A recommended project layout (your actual repo may vary slightly):

  • README.md
  • LICENSE
  • requirements.txt
  • pyproject.toml (optional)
  • config/
    • config.example.yaml
  • data/
    • raw/ # place raw CSV/Parquet files here
    • processed/
    • sample_dataset.csv
  • src/
    • store_sales_analysis/
      • init.py
      • cli.py
      • pipeline.py
      • billing/
        • init.py
        • reconcile.py
        • billing_utils.py
      • inventory/
        • init.py
        • stock.py
        • reorder.py
      • analytics/
        • init.py
        • kpis.py
        • cohort_analysis.py
      • io/
        • readers.py
        • writers.py
      • utils/
        • validation.py
        • logging.py
  • notebooks/ # EDA and demo notebooks
  • scripts/ # helper scripts (e.g. run_all.sh)
  • tests/ # pytest tests
  • docs/ # optional documentation

Quick start

Prerequisites:

  • Python 3.8+
  • Git
  1. Clone the repo

  2. Create and activate a virtual environment

    • python -m venv venv
    • source venv/bin/activate # Linux / macOS
    • venv\Scripts\activate # Windows
  3. Install dependencies

    • pip install -r requirements.txt Or using poetry:
    • poetry install
  4. Copy and edit configuration

    • cp config/config.example.yaml config/config.yaml
    • Edit paths / options to match your environment.
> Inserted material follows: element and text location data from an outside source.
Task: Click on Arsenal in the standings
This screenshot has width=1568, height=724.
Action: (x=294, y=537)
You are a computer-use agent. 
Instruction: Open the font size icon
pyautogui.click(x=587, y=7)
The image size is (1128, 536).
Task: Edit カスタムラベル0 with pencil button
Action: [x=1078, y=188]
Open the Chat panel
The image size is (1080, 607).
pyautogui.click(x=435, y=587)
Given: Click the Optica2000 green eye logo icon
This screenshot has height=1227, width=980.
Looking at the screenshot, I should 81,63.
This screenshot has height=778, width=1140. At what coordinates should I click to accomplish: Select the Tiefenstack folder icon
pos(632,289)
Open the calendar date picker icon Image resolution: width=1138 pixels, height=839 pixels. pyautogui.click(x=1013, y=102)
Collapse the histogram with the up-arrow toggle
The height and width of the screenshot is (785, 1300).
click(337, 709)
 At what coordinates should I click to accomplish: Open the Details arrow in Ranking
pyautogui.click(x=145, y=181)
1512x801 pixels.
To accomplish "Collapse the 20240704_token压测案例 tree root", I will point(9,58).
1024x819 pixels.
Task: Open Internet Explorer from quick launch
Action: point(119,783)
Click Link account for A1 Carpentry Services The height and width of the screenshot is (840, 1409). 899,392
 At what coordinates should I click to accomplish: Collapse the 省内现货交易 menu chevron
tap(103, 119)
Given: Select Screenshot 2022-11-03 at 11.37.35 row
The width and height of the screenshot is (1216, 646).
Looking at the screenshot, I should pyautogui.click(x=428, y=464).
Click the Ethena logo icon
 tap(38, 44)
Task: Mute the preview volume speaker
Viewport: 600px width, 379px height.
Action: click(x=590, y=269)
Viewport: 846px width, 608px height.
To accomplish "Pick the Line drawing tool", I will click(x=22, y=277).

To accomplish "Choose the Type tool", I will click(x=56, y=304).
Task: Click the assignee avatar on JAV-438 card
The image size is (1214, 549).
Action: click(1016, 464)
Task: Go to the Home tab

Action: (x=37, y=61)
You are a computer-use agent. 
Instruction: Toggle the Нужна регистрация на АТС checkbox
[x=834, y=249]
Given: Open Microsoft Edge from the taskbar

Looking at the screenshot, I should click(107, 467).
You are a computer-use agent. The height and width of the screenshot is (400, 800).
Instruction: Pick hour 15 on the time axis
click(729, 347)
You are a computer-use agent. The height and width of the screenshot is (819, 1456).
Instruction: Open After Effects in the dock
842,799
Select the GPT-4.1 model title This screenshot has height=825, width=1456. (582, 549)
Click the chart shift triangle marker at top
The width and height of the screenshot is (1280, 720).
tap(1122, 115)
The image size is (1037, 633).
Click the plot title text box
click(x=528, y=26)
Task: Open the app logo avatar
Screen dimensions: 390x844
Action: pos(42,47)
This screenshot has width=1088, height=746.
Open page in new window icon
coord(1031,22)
Data format and expectations

The pipeline expects tabular sales data (CSV, Parquet) with (at minimum) the following columns:

  • date (YYYY-MM-DD or ISO datetime)
  • store_id
  • product_id
  • quantity
  • unit_price
  • cost (optional but recommended)
  • discount (optional)
  • tax (optional)
  • transaction_id (for billing/reconciliation)
  • payment_type (optional)

Recommended sample header: date,store_id,product_id,transaction_id,quantity,unit_price,cost,discount,tax,payment_type

If you have inventory snapshots, include:

  • snapshot_date, store_id, product_id, stock_level

Configuration

Main configuration is stored in YAML (config/config.example.yaml). Example keys:

  • data:
    • raw_dir: data/raw
    • processed_dir: data/processed
  • reports:
    • output_dir: reports
  • analytics:
    • kpi_window_days: 30
    • profit_margin_threshold: 0.1
  • inventory:
    • reorder_point_days: 14
  • logging:
    • level: INFO

How to run

Command-line scripts

  • Run full pipeline (example):
    • python -m store_sales_analysis.cli run --config config/config.yaml
  • Run only analytics:
    • python -m store_sales_analysis.cli analytics --data data/processed/sales.parquet --out reports/kpis.csv
  • Reconcile billing:
    • python -m store_sales_analysis.cli billing --transactions data/raw/transactions.csv --payments data/raw/payments.csv --out reports/reconciliation.xlsx

Programmatic usage (Python API)

  • Import core functions from package:
from store_sales_analysis.pipeline import run_full_analysis

run_full_analysis(
    raw_data_dir="data/raw",
    processed_dir="data/processed",
    reports_dir="reports",
    config_path="config/config.yaml"
)
  • Compute KPIs for a DataFrame:
from store_sales_analysis.analytics.kpis import compute_kpis
kpi_df = compute_kpis(sales_df, group_by=["store_id", "product_id"])

Notebooks & exploration

Notebooks in /notebooks are intended for EDA and interactive reporting. Launch with:

  • jupyter lab
  • or open specific notebook: notebooks/edA_sales_analysis.ipynb

Outputs

Typical outputs the pipeline produces:

  • reports/kpis_YYYYMMDD.csv
  • reports/profit_summary.xlsx
  • reports/inventory_reorder_list.csv
  • visualizations: reports/figures/sales_by_store.png
  • dashboards (if integrated): a generated HTML report or JSON used by a front-end

Testing & CI

  • Unit tests in /tests use pytest.
  • Run tests locally:
    • pytest -q
  • Suggested CI:
    • GitHub Actions workflow that runs linting, unit tests, and optionally builds docs.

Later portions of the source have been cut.